(DIRECTIONS FOR THIS TASK):
Leave out every picture and set down, exactly, the lines below from the one holding "Image resolution: width=1447" up to and including the one holding "the Hyundai Exter".

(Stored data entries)
- - -
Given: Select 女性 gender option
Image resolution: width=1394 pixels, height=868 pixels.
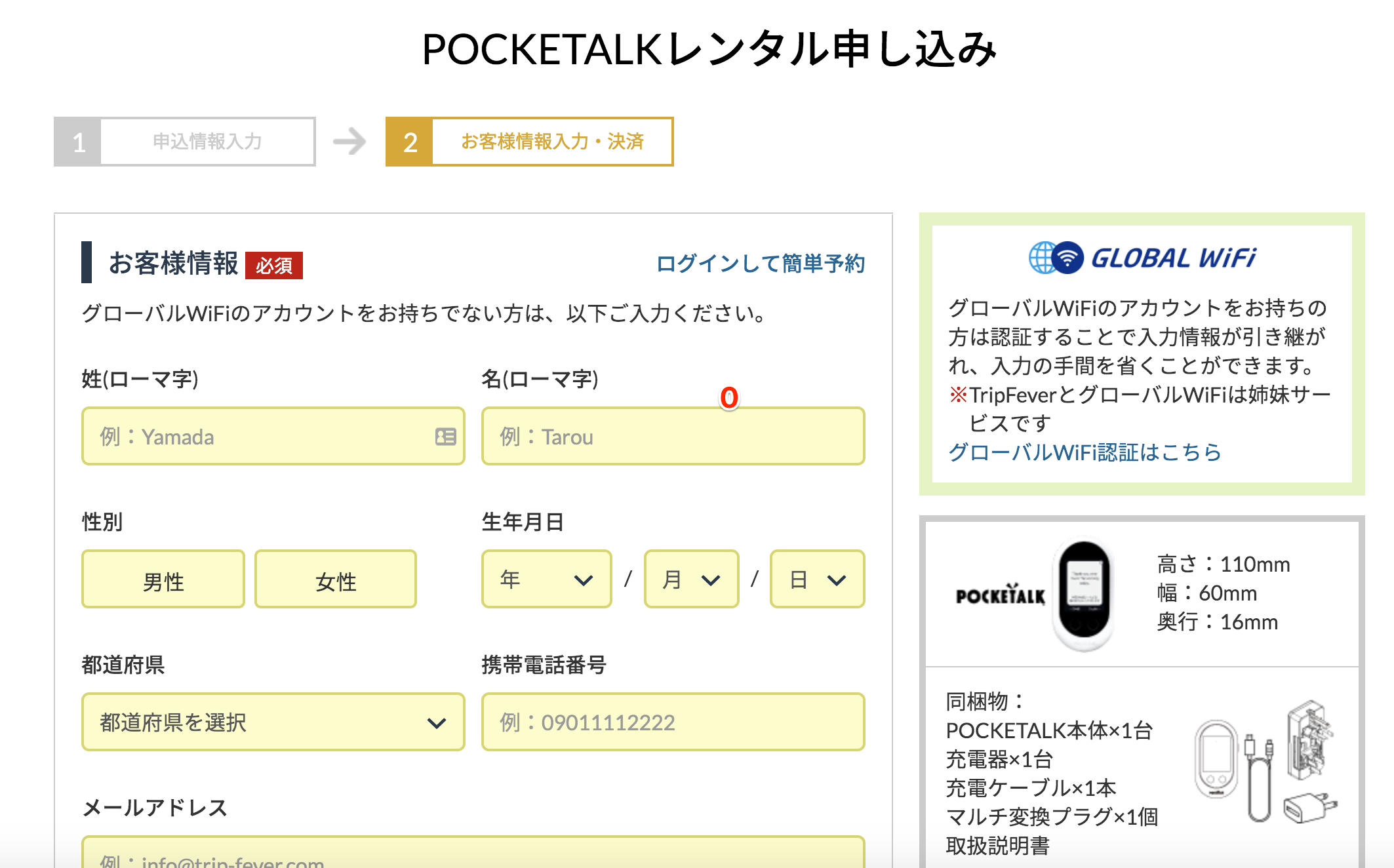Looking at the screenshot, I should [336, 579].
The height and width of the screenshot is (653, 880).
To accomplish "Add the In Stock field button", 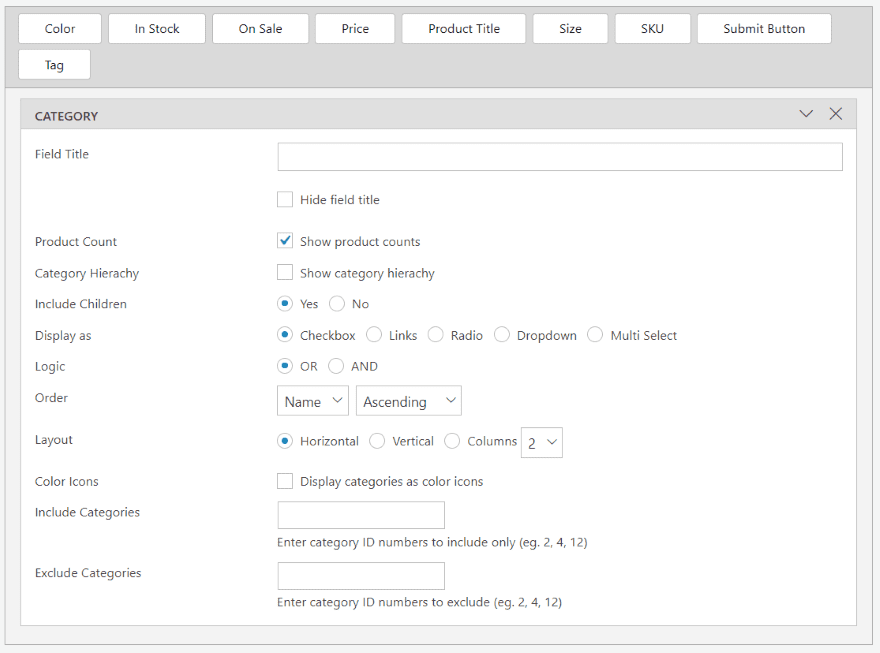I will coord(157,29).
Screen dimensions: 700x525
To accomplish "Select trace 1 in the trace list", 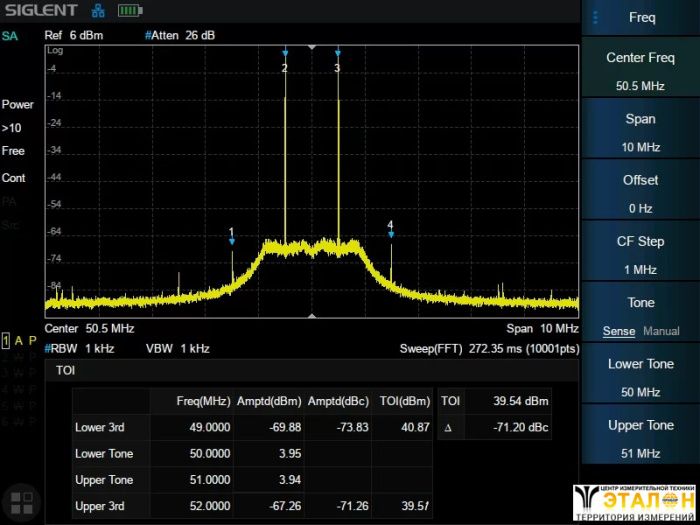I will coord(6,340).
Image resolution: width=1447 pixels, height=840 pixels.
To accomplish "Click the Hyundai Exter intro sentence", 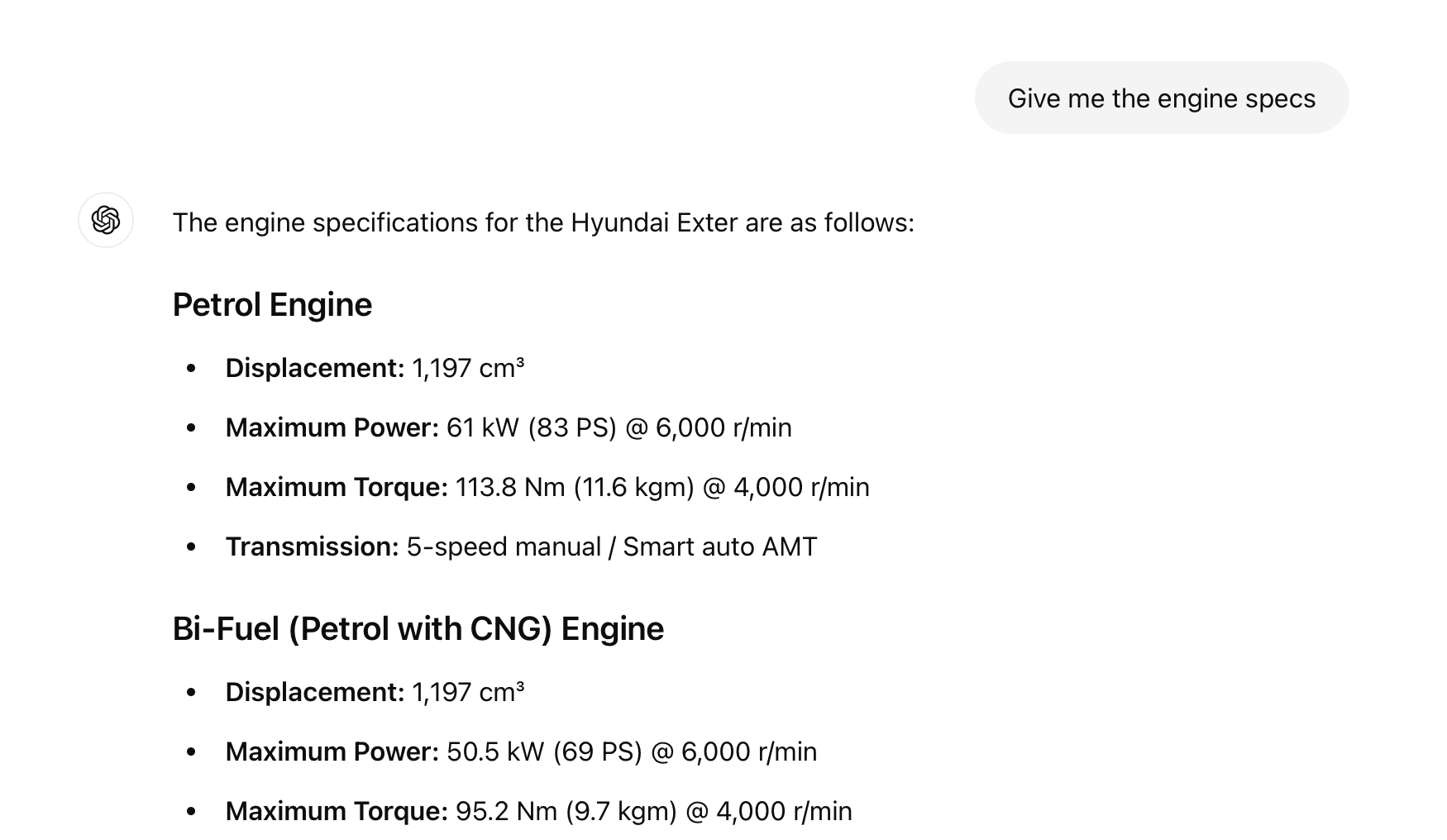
- - -
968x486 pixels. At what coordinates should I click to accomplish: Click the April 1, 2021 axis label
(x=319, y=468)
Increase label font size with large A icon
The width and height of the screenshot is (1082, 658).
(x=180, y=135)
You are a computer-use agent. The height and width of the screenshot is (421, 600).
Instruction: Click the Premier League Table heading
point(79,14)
- - -
(ANSWER SPACE):
Image resolution: width=1447 pixels, height=840 pixels.
To accomplish "Click the Hyundai Exter intro sentence", 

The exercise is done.